● What to do
Could you set down exactly the lines in the records below between the line holding "This screenshot has width=812, height=526." and the line holding "Click the Kali NetHunter bookmark icon", inclusive?

● Source data
=== Begin Enclosure ===

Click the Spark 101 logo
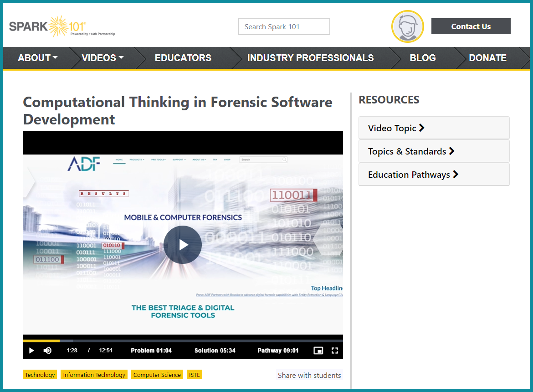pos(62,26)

=== End Enclosure ===
=== Begin Enclosure ===

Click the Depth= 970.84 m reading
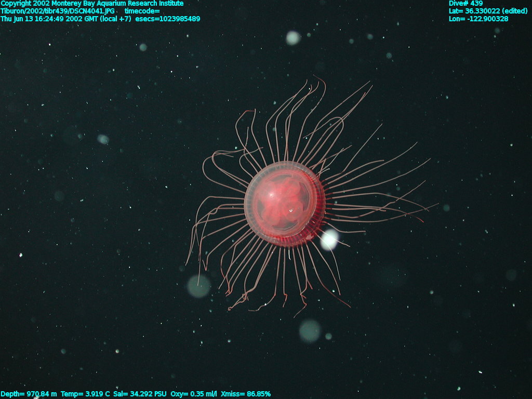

=== End Enclosure ===
=== Begin Enclosure ===

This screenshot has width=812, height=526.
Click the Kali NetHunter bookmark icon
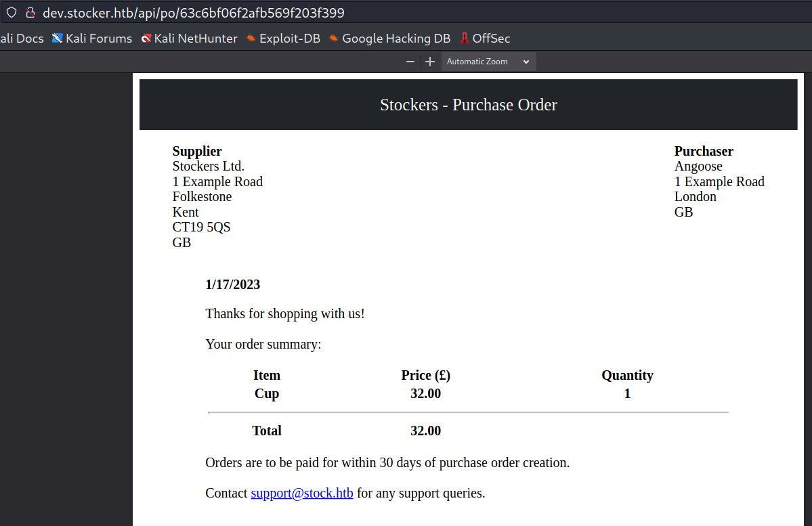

=== End Enclosure ===

● Finished exercise
This screenshot has width=812, height=526.
Click the Kali NetHunter bookmark icon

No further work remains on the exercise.